What’s the Word? Part 1

A Warning from a not-so-famous Amos

 

“The time is surely coming,” says the Sovereign Lord,
“when I will send a famine on the land—
not a famine of bread or water
but of hearing the words of the Lord.”

– Amos 8:11 (NLT)

The above verse is somewhat foreboding. I suppose anytime God warns us about something it should be. Today is simply a perspective builder. Amos lived twenty-seven hundred years ago. His small story is nestled in a back corner of the Old Testament Bible. The kingdom of Israel was being warned it would suffer a famine not of bread and water, but the very Word of God.

Scriptures (what these words are called) were traditionally read only by specially delegated Priests. People would go to the temple to hear them being read. In fact, this would be the way of things well into the middle ages, long after the apostles had spread the gospel throughout the known world. For efficiency, and preservation, many letters sent to the early
churches by apostles were collected together with older Hebrew writings and bound into a large tome (by then referred to as the Holy Bible). These were slowly hand-copied and transcribed into Latin, a language unfortunately not understood by the everyday person. Like the Israelites centuries before who had lived for a time in exile without a place or worship or written scriptures to study, many believers had lost the ability to read, and to spiritually feed upon God’s teachings and lessons themselves.

Then a technological miracle happened. A man named Guttenberg invented the printing press which could print multiple copies of a single book. His first production: a Bible. God’s word was again available, more than ever before in history. It would still take several years for the first official modern English translation, the Tyndale Bible, to be produced. But it was a great start. The Bible has been the bestselling book in history since then. Today, after years of everyone needing a backpack to carry their big floppy New King James around, Life Church and Bobby Gruenewald’s YouVersion app feeds us the entire Bible – many translations – into the palm of our hand. This little invention changed the game almost as much as the printing press, and we’ll talk about its vast uses more in another article in this series.

Like the literal food we eat to stay alive, there is so much variety in how we can dive into scriptures today, and yet.
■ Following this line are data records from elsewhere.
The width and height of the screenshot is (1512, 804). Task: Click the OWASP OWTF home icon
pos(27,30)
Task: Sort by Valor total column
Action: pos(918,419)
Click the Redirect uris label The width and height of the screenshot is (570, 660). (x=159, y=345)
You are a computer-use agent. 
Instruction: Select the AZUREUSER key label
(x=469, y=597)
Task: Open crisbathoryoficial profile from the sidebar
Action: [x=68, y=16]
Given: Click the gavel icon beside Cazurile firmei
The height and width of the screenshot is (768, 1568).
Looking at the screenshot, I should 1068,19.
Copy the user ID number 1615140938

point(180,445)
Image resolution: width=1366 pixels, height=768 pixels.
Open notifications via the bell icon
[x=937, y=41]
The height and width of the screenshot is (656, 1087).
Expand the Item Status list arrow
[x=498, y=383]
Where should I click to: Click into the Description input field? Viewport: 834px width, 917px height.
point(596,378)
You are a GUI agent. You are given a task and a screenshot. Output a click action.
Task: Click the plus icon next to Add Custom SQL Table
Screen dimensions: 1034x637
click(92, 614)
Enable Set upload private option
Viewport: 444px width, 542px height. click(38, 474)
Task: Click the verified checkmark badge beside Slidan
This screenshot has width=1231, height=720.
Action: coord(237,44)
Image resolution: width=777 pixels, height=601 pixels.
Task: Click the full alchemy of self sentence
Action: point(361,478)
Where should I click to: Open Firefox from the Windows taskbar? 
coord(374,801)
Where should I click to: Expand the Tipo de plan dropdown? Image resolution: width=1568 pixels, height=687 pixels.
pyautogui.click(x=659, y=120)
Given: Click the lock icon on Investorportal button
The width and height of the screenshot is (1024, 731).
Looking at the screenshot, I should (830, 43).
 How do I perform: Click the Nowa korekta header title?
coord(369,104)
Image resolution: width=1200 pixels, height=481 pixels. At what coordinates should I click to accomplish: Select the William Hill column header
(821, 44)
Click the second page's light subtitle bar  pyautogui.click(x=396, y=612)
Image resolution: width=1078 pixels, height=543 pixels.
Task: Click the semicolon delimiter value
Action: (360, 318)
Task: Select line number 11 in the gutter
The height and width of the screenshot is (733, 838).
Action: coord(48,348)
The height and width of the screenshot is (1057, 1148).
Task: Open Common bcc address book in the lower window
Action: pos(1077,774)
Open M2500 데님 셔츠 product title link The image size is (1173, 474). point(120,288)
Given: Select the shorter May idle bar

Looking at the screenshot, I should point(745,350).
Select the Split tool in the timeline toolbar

And yet.

What’s your point with all this, Dan? Well, simple. It starts with this:

1 In the beginning was the Word,
and the Word was with God,
and the Word was God.
John 1:1 (NIV)

In John’s gospel, he refers to Jesus as the Word. Jesus Himself is the Ultimate Word. A heavy concept, but powerful image. If there is a direct connection between the words, stories in the Bible, and God Himself, and if you can come to know Him more fully by the words you read, then why not read?

What we put inside us gives us life. What we see and hear and think is just as important as the food we ingest. Why don’t more people devour God’s word? There are several possible reasons, and most would be opinion when it comes down to it. In short, however, many of us have been conditioned to believe it’s wrong to admit we don’t understand something, let alone question the meaning of something we hear “in church”. Worse, what if we disagree with what we’ve read?

God’s big enough for a debate, not to worry. The early apostles infused their time together with fellow believers teaching God’s word. They literally met Him, but knew those who came after would not, and His Word and their experience was the one constant everyone had. It’s the same
constant we all have today.

Back to Amos. What would happen if a natural or manmade disaster wiped out the food supplies in our region? Suddenly, we’d feel real hunger. Every bite would be precious. What if tomorrow all of these lessons about God we could have poured into ourselves were taken away? In some countries that is exactly what is being attempted. We have the chance now, to feed ourselves on these unchanged lessons, and to personally get to know the Creator of the Universe more than anyone could have done in history! One word at a time. If there was a “too late” point, wouldn’t we want to get as much as we could into us now, even if we might not understand everything we take in yet?

This has nothing to do with what church, or home group, or the mission fields you might be a part of. This is the foundation, and the basic building block of an intimate relationship. Getting to know who the Other is, in order to grow in love. In the end, nothing in God’s Word is returned void, because He is the Word, and the Word is Him.

That’s the stump speech to get some of us more interested in giving this Bible thing another shot. In a few days, I’ll talk talk about ways to read with confidence, how to read with others, and of course all the cool avenues of reading we have these days. Honestly, though, there are no rules. If you’re a Christian in the wilderness, just read. And enjoy the bread.